Your assignment:
After finding the line with "Click the Home full view icon", restate it and each remaining line of the material word for word, omitting every picture.

Material provided:
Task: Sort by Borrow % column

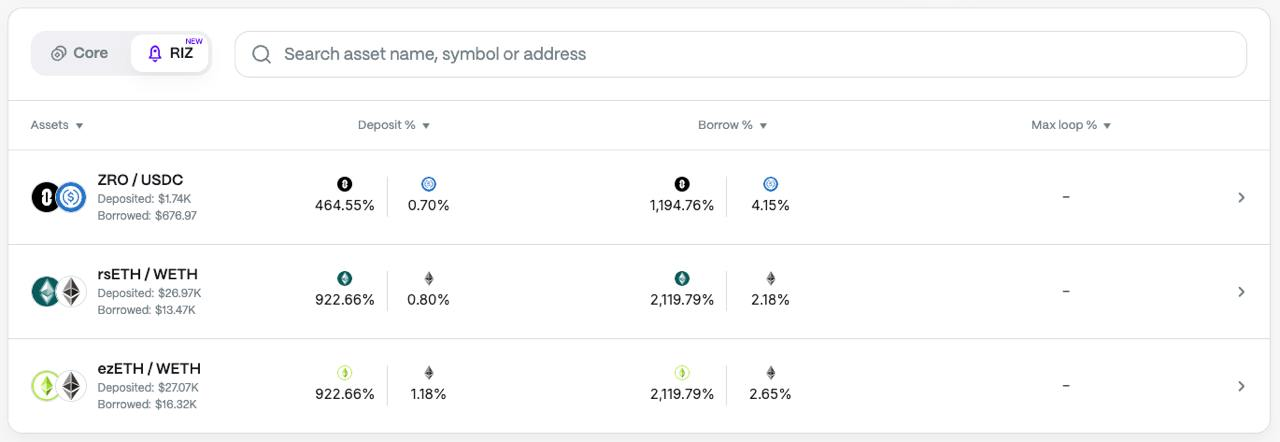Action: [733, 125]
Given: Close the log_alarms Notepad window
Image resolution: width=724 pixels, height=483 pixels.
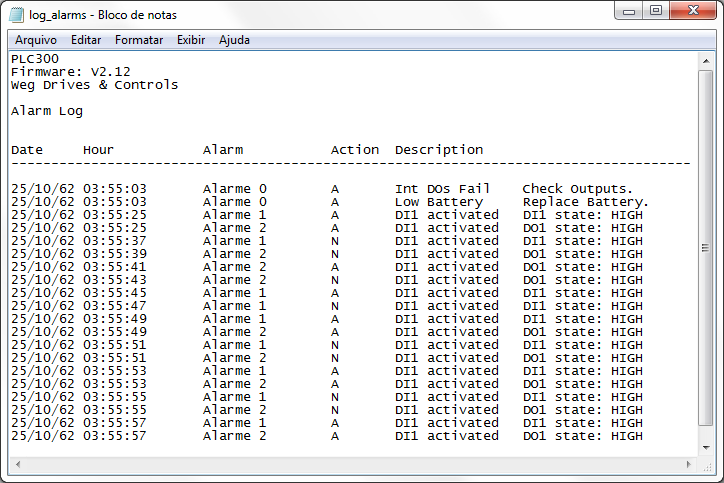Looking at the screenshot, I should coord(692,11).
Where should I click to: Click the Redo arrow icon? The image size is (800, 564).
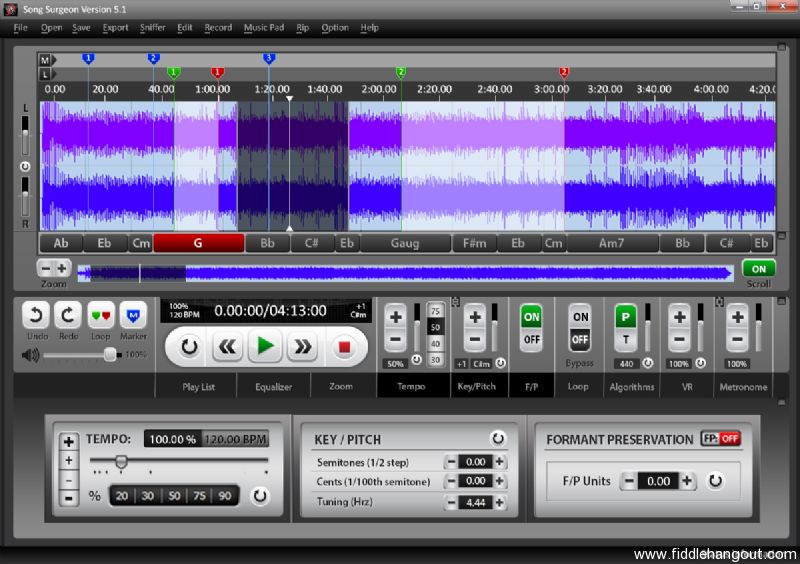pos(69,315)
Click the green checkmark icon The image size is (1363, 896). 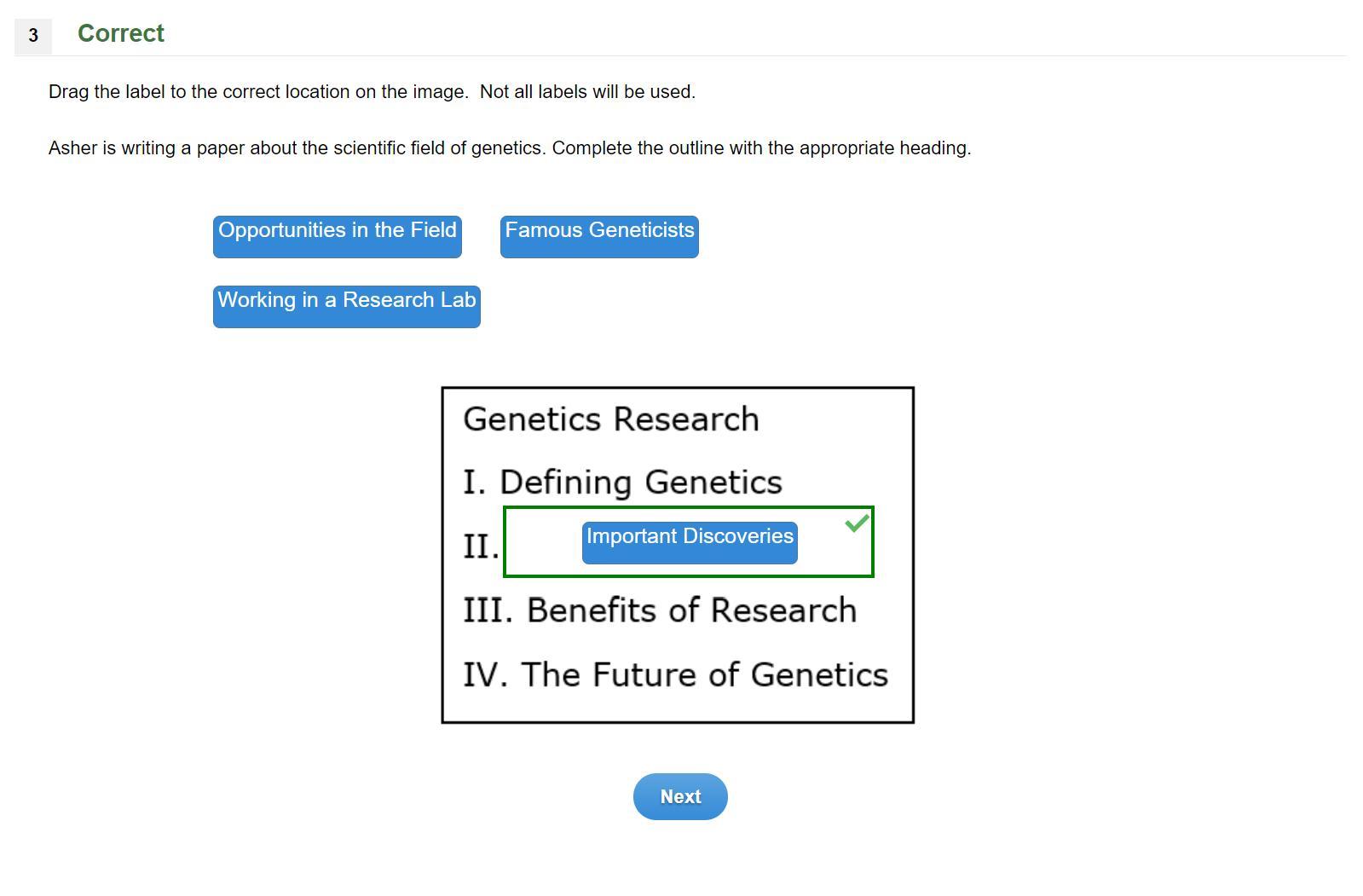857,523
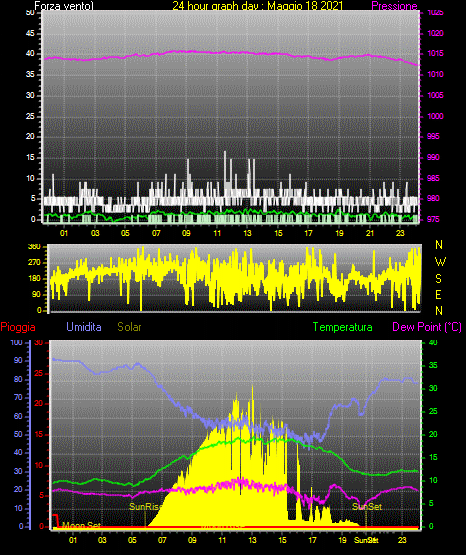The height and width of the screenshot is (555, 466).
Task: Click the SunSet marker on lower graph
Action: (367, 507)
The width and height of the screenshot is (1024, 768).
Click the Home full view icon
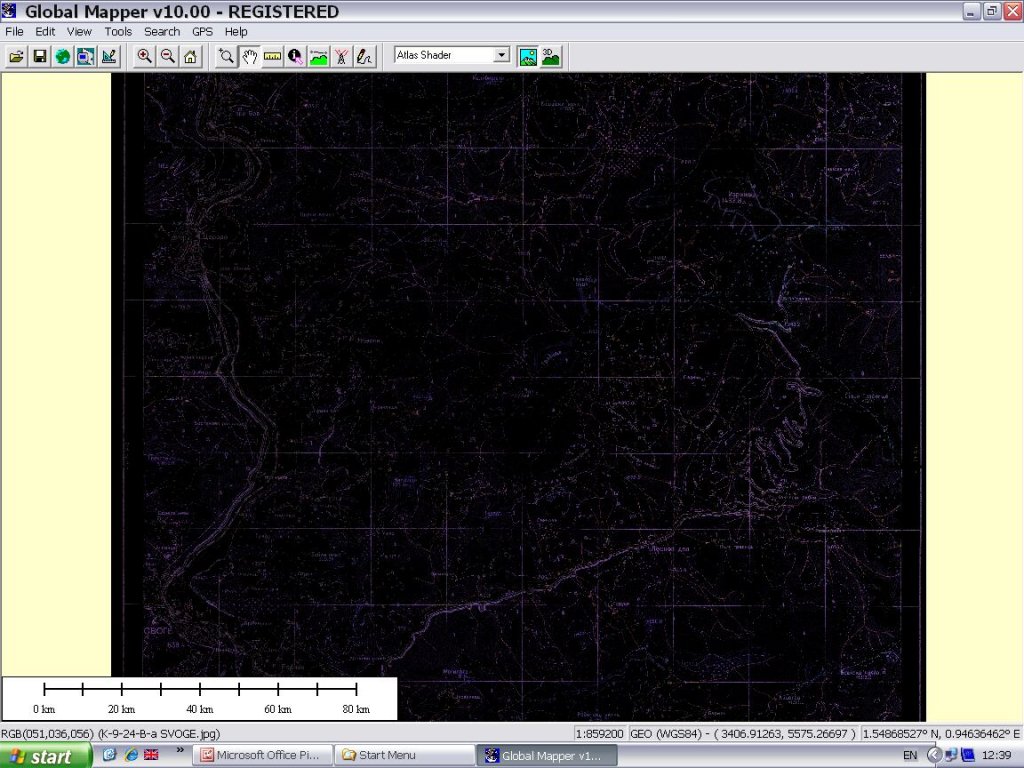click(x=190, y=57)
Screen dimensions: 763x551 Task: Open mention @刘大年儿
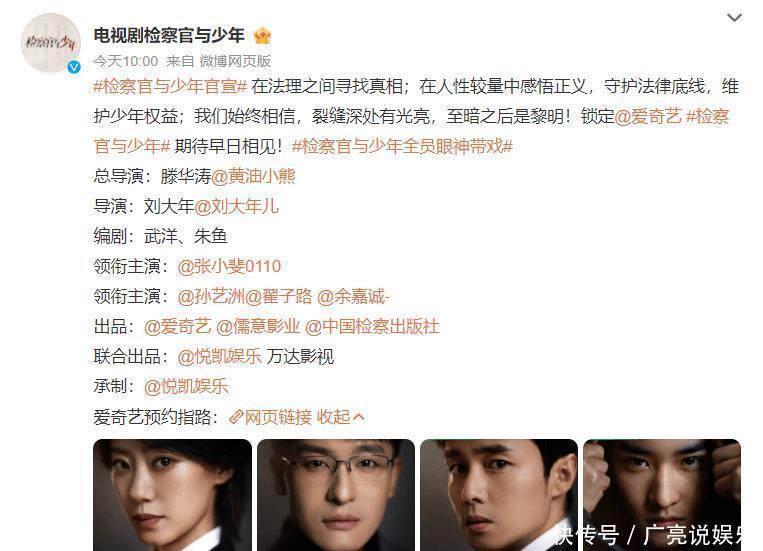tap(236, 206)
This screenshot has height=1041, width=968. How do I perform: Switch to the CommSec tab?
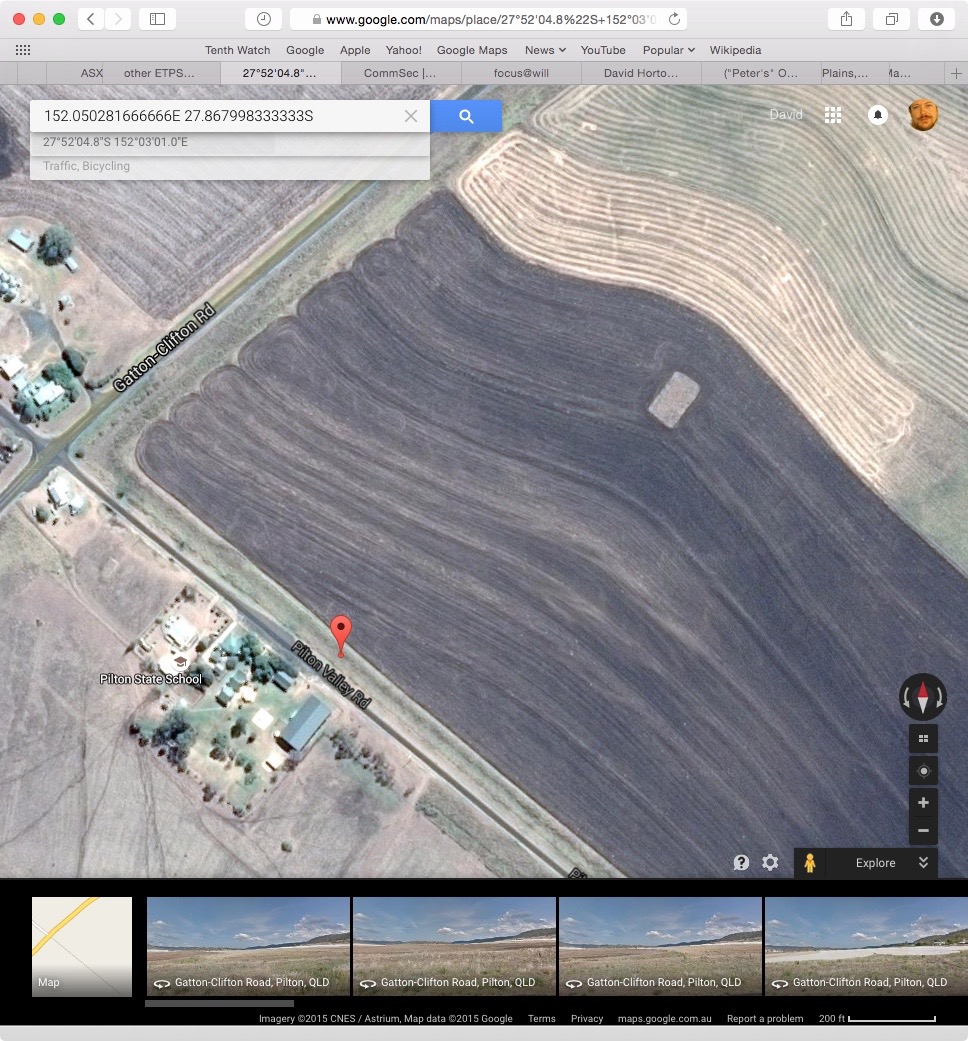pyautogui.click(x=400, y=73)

Written response:
Click the Home full view icon
click(x=190, y=57)
Screen dimensions: 763x551 Task: Open mention @刘大年儿
tap(236, 206)
This screenshot has height=1041, width=968. How do I perform: Switch to the CommSec tab?
pyautogui.click(x=400, y=73)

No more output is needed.